Former Browns nose tackle Bob Golic left Cleveland in 1988, a move that led to Los Angeles and a post-NFL career in television and radio. Now, he's back in Northeast Ohio with a new afternoon drive-time radio show that goes beyond sports talk.
Bob Golic admits that anyone who gets to know him finds out he likes to talk — a lot.
The former Cleveland Browns nose tackle recalls the time in 1990 when a reporter asked the then-Los Angeles Raider for a post-game locker-room interview. Golic's teammate, Hall of Fame defensive end Howie Long, answered for him.
"Howie said, 'Bob would talk to the wall if it had a notepad attached to it,' " the 46-year-old Golic recalls with a laugh. "My friends know my propensity for speech."
Golic, who played for the Browns from 1982 to 1988, recently returned to Northeast Ohio to make a living off his gift for gab. He started hosting "The Bob Golic Show" in early January. It airs from 3 to 7 p.m. weekdays on Akron-area talk-radio station WNIR 100 FM and is a welcome change for the former syndicated sports-talk radio host.
"Unless there's a good story breaking, sports talk can be very repetitive, even in L.A., where you have Shaq and Kobe to talk about all the time," Golic explains. "I like getting into things that are deep."
The Willowick native started his entertainment career almost as soon as he retired from pro football following the 1992 season. He was offered bit parts as football players on episodes of CBS's forgettable sitcom "Good Advice" and the long-running ABC hit "Coach." Those stints led to a role as a retired pro football player-turned-postgraduate student and college dorm adviser on NBC's "Saved by the Bell: The College Years."
When the prime-time series was canceled after a single season, he found work at NBC as an NFL announcer and on The Family Channel's "Home & Family," as the resident expert on sports and — we're not kidding — sewing. ("It's just like building: You take a couple of parts and you put 'em together," the self-taught domestic god declares.)
Golic then appeared on pregame shows for Fox Sports Net and CNN/SI cable channels. He also hosted a couple of syndicated sports-talk-radio shows, one of which was aired on more than 200 stations across the country.
Golic was contemplating his next career move following his last job — co-hosting a Los Angeles sports-talk radio show with Fox sports commentator Chris Myers — when his mother called in late August to inform him that WNIR was conducting a "Radio Idol" contest to find a replacement for retiring afternoon drive-time personality Joe Finan.
"My family knew that if I could find some work, something to interest me in Ohio, I would come back," says Golic, who was eager to move closer to a daughter from his first marriage who still lives in the Cleveland area.

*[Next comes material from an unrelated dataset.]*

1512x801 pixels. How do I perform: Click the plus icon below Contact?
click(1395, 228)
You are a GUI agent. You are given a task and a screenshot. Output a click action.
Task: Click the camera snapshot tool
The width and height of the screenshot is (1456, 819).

He and wife Karen had also wanted to move their two children out of the Los Angeles area. Even though they lived in affluent Manhattan Beach, they were still confronted by small home lots, substandard public schools, waiting lists at private schools and concerns about kidnappings and carjackings.
"I want my kids to be in a place where they can feel safe and I know that they're going to be around good people," Golic says. "There are strange people everywhere, but there aren't as many here."
Golic contacted WNIR vice president and station manager Bill Klaus and was invited to host the 7-to-11 p.m. slot one Monday during a trip home to Cleveland last September. "I had a riot," Golic says. Klaus offered him the job that night.
The beloved former Brown, who was bunking with his parents and trying to sell his California home at press time, prepares for his show every morning by "grabbing the newspaper and turning on CNN or the local news." He describes himself as "more to the right but inching towards the middle" politically and says the tone of his show is "more conversational than confrontational."
"There's always two sides to a story," he says. "I think it's better if we discuss it."
When asked whether he has any reservations about going head-to-head with Cleveland talk-radio kingpin Mike Trivisonno of WTAM 1100, he replies that he's been so busy enjoying his "new avenue of expression" that he hasn't even thought about it.
"The one thing that I've learned in radio," Golic says, "is that there's a market for everybody."